Théâtre

Le deal le plus long

d'Lëtzebuerger Land du 02.11.2018

Avec Koltès, il est rarement pertinent de parler de texte « agréable », celui-ci est plutôt dense, semble parfois infini, s’avère parfois clairement pompeux, mais il met au défi permanent les sens et les capacités cognitives de celle ou celui qui l’écoute. Et celui de Dans la solitude des champs de coton, présenté actuellement au Théâtre Ouvert de Luxembourg dans une adaptation percutante, ne fait pas exception !

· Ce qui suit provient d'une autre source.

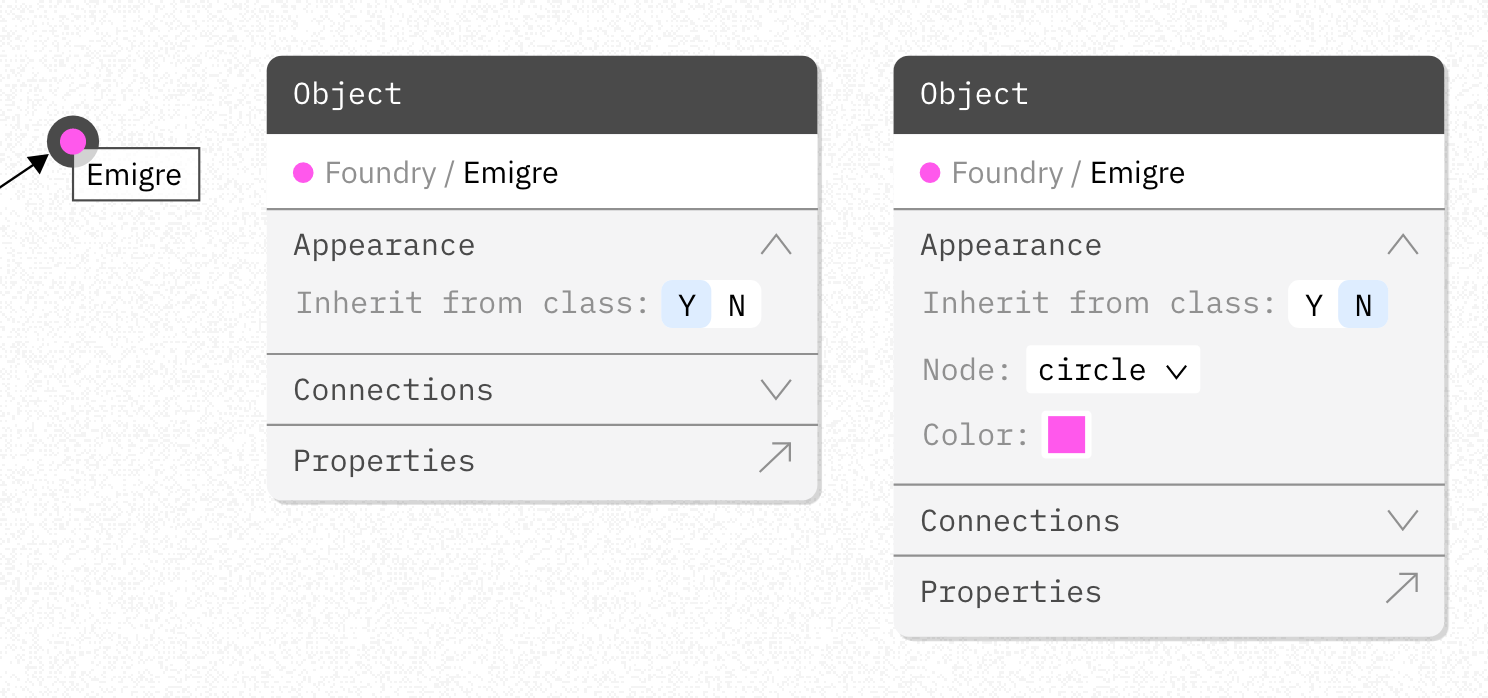Image resolution: width=1488 pixels, height=698 pixels.
Task: Click the Emigre label on the canvas
Action: point(135,175)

Si l’auteur est réputé pour n’avoir que peu d’intérêt pour les personnages raisonnables ou psychologiques, leur préférant les interactions bien réelles d’humains l’étant tout autant, son style semble se placer à l’opposé par sa sophistication, l’amoncèlement de périphrases, d’inversions adverbiales et autres circonvolutions syntaxiques qui demandent une concentration de chaque instant... Pourtant l’action se résume assez facilement : deux hommes se retrouvent face à face dans ce qu’on imagine être une ruelle sombre ou un terrain vague près d’une voie ferrée en pleine nuit. Aucun n’est là par hasard : l’un d’eux, a fait de cet endroit sa vitrine, son terrain de prédilection pour vendre ce qu’il peut à ceux qui en ont besoin ; l’autre s’est aventuré ici à la recherche de quelque chose qu’il n’a pas l’habitude de consommer. S’agit-il d’un schéma classique dealer-client ou bien d’une transaction plus... charnelle ? Le doute ne cessera de planer sur cette nature, sans qu’il ne soit jamais apporté de réponse précise.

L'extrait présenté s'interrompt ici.